EXERCISE DETAILS => Please copy the lines below exactly, from the first one through the line showing "The width and height of the screenshot is (900, 675).".

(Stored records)

[Start of section]

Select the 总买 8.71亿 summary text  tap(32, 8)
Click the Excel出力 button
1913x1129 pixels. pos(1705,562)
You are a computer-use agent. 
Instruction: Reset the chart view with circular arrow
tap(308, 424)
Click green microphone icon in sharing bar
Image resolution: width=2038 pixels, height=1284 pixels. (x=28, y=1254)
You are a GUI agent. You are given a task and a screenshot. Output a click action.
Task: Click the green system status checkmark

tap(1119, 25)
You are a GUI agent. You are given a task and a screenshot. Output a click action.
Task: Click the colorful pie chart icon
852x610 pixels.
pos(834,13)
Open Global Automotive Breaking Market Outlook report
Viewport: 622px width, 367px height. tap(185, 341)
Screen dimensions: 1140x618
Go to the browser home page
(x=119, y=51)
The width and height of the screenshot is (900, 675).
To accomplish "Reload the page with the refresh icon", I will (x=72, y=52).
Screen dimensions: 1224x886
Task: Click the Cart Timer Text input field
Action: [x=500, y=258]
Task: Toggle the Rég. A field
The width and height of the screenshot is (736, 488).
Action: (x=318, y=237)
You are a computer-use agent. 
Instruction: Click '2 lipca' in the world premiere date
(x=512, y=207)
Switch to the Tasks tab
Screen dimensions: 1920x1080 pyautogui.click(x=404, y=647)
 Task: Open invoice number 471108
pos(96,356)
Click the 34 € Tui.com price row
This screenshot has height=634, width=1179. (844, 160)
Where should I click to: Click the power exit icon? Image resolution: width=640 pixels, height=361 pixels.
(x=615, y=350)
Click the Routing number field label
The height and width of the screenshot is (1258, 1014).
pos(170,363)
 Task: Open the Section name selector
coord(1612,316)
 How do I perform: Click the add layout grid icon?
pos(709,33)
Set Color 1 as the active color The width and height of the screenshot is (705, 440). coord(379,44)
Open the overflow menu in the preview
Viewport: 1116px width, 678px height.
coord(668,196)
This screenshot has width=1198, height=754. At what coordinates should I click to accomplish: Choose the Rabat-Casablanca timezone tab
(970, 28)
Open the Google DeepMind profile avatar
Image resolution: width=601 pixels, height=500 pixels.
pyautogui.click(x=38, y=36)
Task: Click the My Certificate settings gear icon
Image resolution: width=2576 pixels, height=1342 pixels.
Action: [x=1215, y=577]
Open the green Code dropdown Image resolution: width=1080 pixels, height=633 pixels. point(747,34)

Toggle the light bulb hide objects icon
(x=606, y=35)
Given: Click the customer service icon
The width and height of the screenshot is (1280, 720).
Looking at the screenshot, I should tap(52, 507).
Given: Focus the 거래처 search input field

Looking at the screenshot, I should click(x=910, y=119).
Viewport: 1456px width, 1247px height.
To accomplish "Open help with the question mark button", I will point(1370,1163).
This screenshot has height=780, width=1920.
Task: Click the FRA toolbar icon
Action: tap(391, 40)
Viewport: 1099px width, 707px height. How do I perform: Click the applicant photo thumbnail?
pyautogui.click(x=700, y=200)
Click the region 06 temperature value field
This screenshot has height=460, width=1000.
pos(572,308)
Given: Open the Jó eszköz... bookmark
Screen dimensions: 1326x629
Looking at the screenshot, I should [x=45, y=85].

[End of section]

FINISHED TASK =>
Select the 总买 8.71亿 summary text  tap(32, 8)
Click the Excel出力 button
1913x1129 pixels. pos(1705,562)
You are a computer-use agent. 
Instruction: Reset the chart view with circular arrow
tap(308, 424)
Click green microphone icon in sharing bar
Image resolution: width=2038 pixels, height=1284 pixels. (x=28, y=1254)
You are a GUI agent. You are given a task and a screenshot. Output a click action.
Task: Click the green system status checkmark

tap(1119, 25)
You are a GUI agent. You are given a task and a screenshot. Output a click action.
Task: Click the colorful pie chart icon
852x610 pixels.
pos(834,13)
Open Global Automotive Breaking Market Outlook report
Viewport: 622px width, 367px height. tap(185, 341)
Screen dimensions: 1140x618
Go to the browser home page
(x=119, y=51)
The width and height of the screenshot is (900, 675).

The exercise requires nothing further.